Please set down exactly the lines from the one containing "Task: Click 조준서's full blue progress bar" through the last line of the records below, both included, with no pictures.

Stored data

----

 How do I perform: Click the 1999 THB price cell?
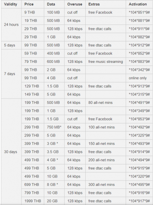pyautogui.click(x=33, y=201)
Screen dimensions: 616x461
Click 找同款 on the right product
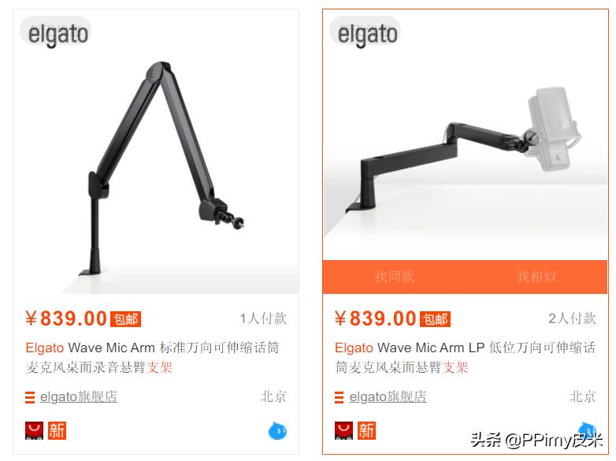tap(394, 277)
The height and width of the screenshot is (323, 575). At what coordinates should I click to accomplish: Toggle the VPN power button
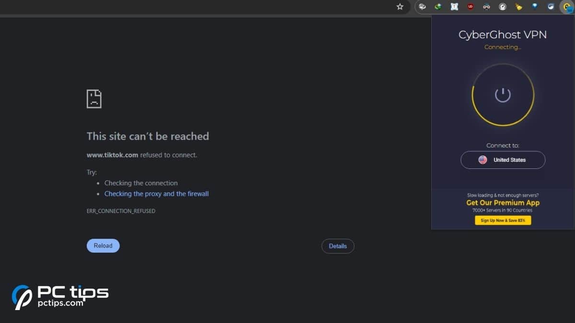[x=503, y=94]
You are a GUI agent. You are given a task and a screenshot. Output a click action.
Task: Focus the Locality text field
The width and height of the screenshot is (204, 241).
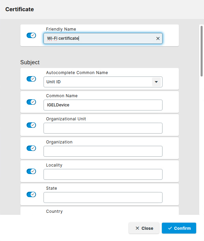(103, 174)
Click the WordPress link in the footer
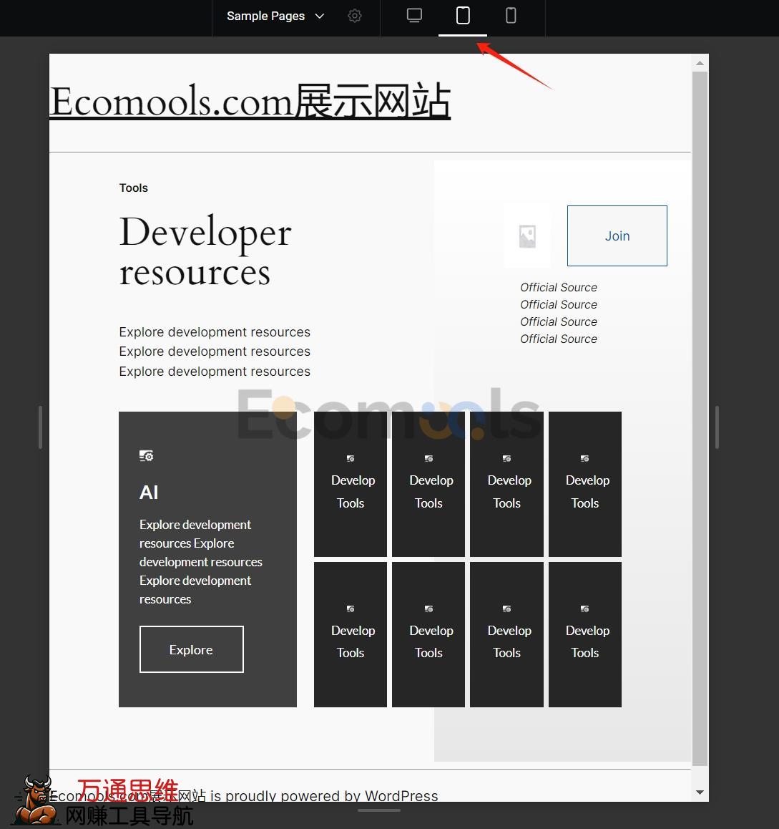779x829 pixels. (x=401, y=795)
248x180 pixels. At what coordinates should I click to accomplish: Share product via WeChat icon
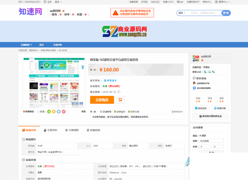[x=49, y=112]
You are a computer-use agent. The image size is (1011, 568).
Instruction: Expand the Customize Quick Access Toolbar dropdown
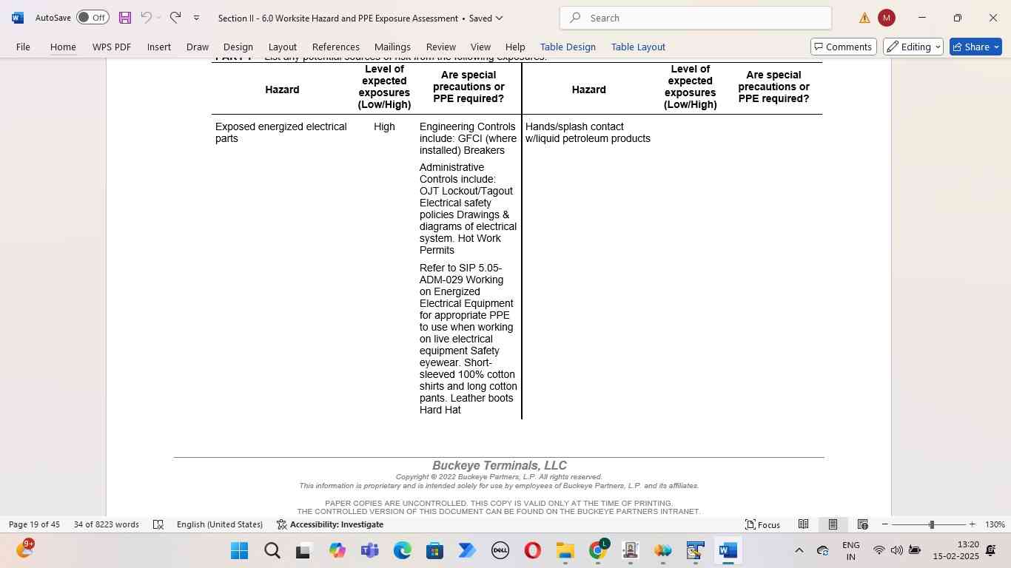(196, 18)

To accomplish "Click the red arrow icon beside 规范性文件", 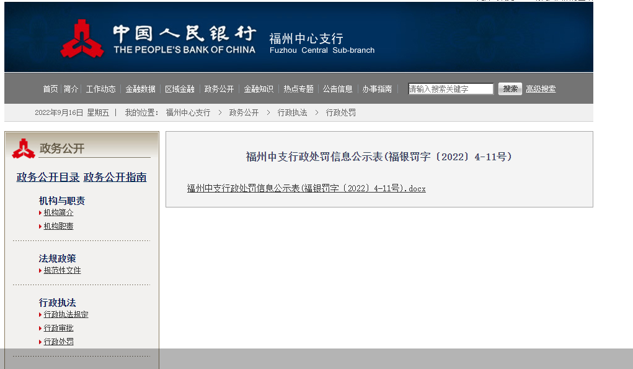I will [40, 270].
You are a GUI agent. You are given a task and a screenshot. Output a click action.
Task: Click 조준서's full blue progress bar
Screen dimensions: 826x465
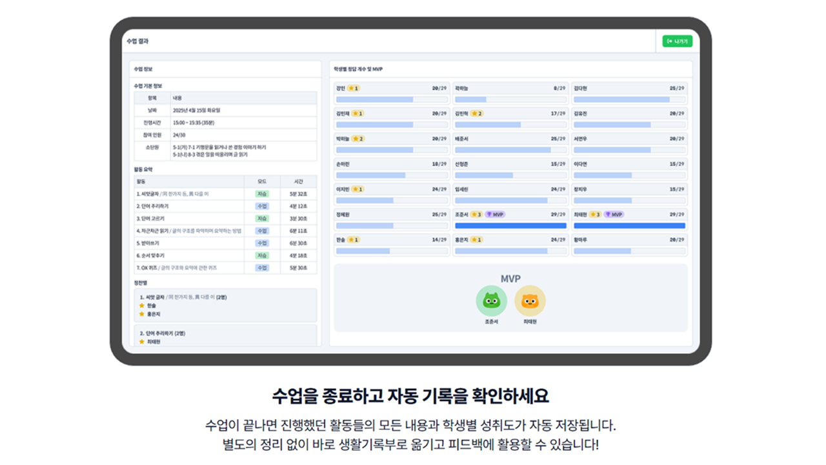(x=510, y=225)
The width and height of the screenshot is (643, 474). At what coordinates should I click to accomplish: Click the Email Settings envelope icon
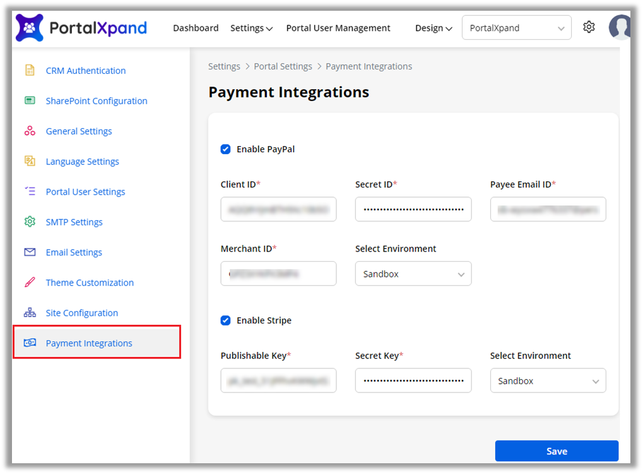click(30, 252)
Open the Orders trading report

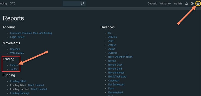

----

* **Written response**:
Task: Click 조준서's full blue progress bar
Screen dimensions: 826x465
(x=510, y=225)
The width and height of the screenshot is (643, 474). At what coordinates should I click to accomplish: Click the Email Settings envelope icon
click(30, 252)
Open the Orders trading report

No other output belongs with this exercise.